Material supplied:

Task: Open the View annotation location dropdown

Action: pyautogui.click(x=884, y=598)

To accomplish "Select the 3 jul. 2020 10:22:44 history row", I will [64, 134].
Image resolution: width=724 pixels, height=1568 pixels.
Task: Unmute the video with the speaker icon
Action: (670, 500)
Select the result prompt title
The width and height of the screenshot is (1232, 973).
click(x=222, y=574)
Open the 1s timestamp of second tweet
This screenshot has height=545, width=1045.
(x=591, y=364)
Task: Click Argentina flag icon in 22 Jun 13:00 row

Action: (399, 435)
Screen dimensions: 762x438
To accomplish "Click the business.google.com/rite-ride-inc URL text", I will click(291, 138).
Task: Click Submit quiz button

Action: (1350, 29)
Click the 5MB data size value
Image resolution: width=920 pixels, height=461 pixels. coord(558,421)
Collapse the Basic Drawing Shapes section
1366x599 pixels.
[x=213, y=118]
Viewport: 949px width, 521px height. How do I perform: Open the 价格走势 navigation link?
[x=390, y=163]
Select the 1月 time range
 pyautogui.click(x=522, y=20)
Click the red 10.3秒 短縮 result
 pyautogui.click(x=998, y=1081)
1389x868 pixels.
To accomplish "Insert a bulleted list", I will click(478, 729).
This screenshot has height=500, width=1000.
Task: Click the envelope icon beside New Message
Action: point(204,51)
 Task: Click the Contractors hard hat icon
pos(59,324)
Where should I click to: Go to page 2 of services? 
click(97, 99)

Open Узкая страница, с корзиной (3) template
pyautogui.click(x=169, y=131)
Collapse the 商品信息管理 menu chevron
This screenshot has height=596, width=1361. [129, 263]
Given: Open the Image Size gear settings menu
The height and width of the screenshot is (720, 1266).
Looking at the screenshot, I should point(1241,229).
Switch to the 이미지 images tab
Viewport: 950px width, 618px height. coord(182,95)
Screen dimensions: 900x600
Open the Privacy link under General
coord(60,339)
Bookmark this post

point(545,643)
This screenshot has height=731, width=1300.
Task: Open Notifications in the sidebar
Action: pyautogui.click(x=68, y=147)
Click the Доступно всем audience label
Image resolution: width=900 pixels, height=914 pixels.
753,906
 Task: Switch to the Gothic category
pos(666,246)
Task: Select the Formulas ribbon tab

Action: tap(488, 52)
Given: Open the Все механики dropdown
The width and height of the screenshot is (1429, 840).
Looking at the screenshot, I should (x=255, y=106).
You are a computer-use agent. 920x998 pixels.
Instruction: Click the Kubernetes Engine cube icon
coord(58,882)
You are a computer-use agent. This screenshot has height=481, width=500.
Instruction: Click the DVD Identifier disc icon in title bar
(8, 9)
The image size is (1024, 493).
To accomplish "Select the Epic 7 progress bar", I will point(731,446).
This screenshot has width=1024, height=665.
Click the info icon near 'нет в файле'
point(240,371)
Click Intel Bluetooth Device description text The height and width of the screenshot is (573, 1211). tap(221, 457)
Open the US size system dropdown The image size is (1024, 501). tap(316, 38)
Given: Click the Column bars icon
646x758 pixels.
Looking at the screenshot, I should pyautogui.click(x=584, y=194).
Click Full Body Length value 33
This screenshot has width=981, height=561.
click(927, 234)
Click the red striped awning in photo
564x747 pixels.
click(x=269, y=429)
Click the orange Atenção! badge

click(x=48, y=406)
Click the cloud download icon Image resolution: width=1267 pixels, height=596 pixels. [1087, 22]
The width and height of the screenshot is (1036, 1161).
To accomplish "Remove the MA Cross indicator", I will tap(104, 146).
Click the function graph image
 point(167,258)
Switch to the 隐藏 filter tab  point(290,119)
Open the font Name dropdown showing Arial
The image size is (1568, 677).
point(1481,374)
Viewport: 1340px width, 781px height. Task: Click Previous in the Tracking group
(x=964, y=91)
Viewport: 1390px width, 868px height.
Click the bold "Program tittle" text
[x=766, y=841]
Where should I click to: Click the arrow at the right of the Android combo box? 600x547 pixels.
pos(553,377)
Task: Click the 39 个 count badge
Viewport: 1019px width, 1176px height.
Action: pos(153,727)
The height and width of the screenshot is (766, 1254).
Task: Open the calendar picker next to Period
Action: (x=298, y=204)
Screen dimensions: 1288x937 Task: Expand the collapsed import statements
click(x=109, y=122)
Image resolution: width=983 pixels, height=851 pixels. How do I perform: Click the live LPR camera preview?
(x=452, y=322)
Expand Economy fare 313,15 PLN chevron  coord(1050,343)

Task instructions: In the data above, start at the line that has "646x758 pixels.", stop after the line that has "Click the cloud", and print every line in between exactly as it stands.

Task result:
646x758 pixels.
Looking at the screenshot, I should pyautogui.click(x=584, y=194).
Click Full Body Length value 33
This screenshot has width=981, height=561.
click(927, 234)
Click the red striped awning in photo
564x747 pixels.
click(x=269, y=429)
Click the orange Atenção! badge

click(x=48, y=406)
Click the cloud download icon Image resolution: width=1267 pixels, height=596 pixels. [1087, 22]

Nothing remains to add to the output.